Dal 29 gennaio al Shaara ha assunto il ruolo di presidente di transizione della Siria. Prima di diventare il liberatore del paese, al Sharaa è stato il fondatore del fronte di al Nusra, organizzazione jihadista legata ad al Qaeda, a sua volta responsabile della sparizione di un numero imprecisato di persone.
Bomberger nel suo viaggio è stata a colloquio con diversi membri della nuova amministrazione. Si dice fiduciosa della volontà del governo di gettare luce sulle sparizioni e di avviare un processo di giustizia e riconciliazione. Le garanzie che questo sarà fatto a prescindere dall’affiliazione etnica e politica delle vittime e dei carnefici, spiega, passeranno principalmente dai meccanismi legali che verranno creati.
L’Icmp
Icmp lavora sulle persone scomparse in Siria dal 2016: tutte le informazioni raccolte da allora grazie alle testimonianze di circa 80.000 familiari delle vittime sono state ordinate in un archivio. Una volta ricevute le giuste garanzie e con il permesso dei familiari, l’archivio verrà fornito alle autorità siriane che da qui potranno iniziare il processo.

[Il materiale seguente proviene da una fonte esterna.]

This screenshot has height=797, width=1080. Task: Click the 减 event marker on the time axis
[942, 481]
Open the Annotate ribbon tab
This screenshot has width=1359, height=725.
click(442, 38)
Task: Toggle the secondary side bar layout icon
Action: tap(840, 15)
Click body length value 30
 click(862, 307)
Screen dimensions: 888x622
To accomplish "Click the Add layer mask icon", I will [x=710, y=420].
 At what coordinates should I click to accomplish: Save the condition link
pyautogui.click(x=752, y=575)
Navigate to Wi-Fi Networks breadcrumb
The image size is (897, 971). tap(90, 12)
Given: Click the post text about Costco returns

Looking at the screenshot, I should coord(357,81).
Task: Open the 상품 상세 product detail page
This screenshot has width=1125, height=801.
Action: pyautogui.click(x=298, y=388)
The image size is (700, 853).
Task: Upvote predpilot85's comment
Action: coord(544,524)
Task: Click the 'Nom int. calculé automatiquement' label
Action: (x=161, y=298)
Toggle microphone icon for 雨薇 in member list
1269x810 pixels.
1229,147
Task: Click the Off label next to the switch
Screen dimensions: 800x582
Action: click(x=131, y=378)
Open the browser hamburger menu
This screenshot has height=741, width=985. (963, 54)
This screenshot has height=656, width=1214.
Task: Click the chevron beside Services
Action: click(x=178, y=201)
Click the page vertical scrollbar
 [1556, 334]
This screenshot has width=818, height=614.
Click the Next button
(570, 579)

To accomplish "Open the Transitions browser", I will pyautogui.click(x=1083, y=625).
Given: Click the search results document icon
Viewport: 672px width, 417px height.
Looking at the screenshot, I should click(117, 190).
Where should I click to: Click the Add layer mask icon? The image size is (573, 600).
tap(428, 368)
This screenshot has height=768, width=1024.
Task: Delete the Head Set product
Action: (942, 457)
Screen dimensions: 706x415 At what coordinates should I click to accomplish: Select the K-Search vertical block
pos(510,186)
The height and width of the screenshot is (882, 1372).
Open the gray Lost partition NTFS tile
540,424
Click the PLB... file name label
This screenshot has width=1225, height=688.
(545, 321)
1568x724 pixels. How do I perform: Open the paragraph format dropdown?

A oggi i dati riguardano circa 30.000 scomparsi e le località di 70 fosse comuni disperse sul territorio siriano.
Tra questi 30.000 non ci sono solamente persone scomparse in Siria, ma anche tutti quei siriani di cui si sono perse le tracce nel loro viaggio verso l’Europa. Come Maysoon Karbijha, scomparsa il 24 agosto del 2014 nella traversata dalla Libia all’Italia. La sorella Batoul Karbijha, regista e documentarista, da allora cerca il suo corpo e la verità sulla sua sparizione, scontrandosi con l’indifferenza dello stato italiano.
Nel 2024 ha fondato per questo scopo l’Associazione delle famiglie dei richiedenti asilo scomparsi. «Riponiamo molta speranza nel ruolo delle istituzioni internazionali nell’aiuto alla ricerca dei nostri familiari scomparsi» dice. E sottolinea che nella ricerca della verità bisogna partire «da noi, dalle famiglie delle vittime. Siamo noi gli esperti delle nostre sofferenze e qualunque processo di giustizia deve tenerci in considerazione».